Screenshot grounding data
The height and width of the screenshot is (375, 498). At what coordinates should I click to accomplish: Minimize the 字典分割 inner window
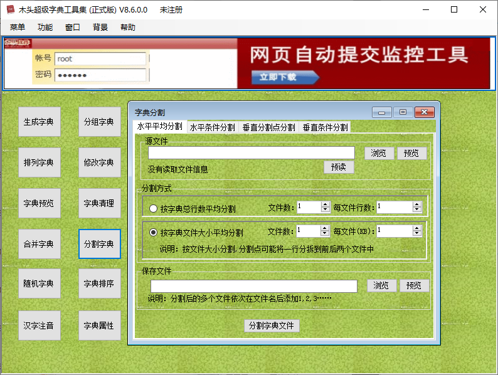click(381, 112)
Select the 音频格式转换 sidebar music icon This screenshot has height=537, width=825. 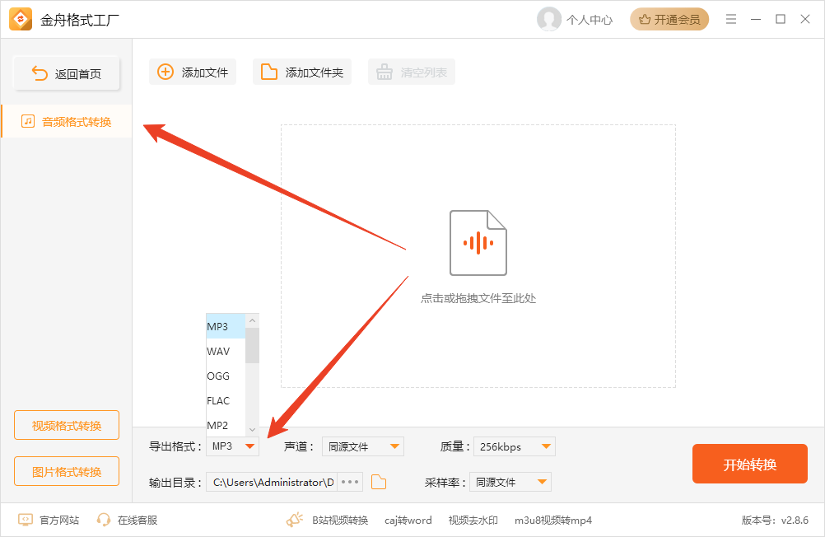pyautogui.click(x=30, y=120)
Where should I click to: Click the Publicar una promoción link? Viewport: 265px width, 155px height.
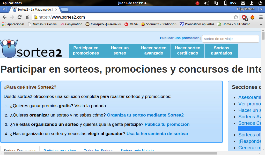point(180,38)
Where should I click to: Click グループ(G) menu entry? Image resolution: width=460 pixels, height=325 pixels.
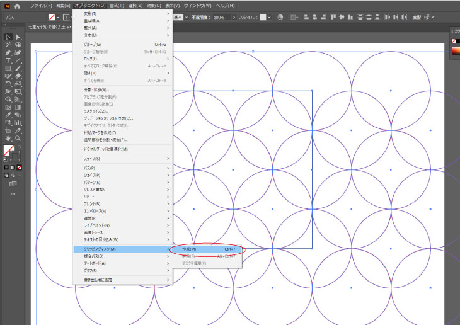[93, 44]
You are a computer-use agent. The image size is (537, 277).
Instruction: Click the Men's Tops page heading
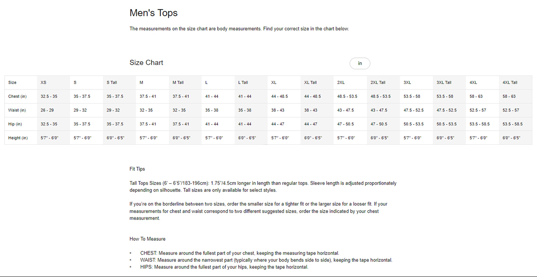coord(153,13)
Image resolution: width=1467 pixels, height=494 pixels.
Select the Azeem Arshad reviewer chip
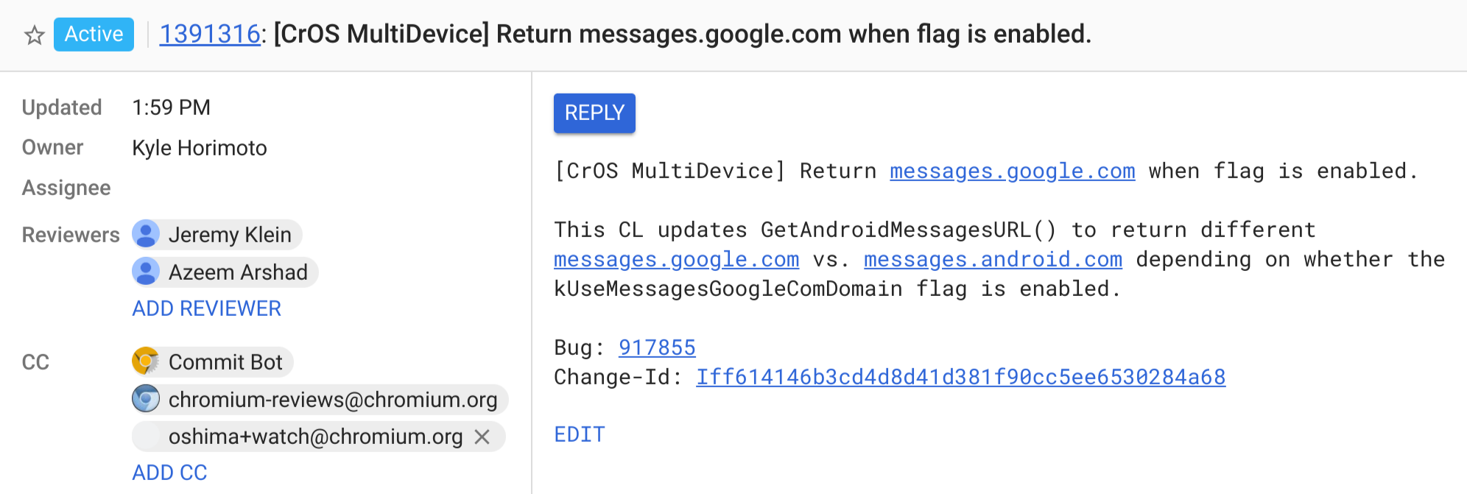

_THE PROBLEM_. All lines after and including the one with "Where should I click to: Click グループ(G)", through the end of the entries above, should be output exactly and by themselves. The pictures are to be left out.

_RESULT OF THIS TASK_.
Where should I click to: Click グループ(G) menu entry? Image resolution: width=460 pixels, height=325 pixels.
[93, 44]
You are a computer-use agent. The image size is (537, 277).
Instruction: Click the Men's Tops page heading
coord(153,13)
Image resolution: width=1467 pixels, height=494 pixels.
Select the Azeem Arshad reviewer chip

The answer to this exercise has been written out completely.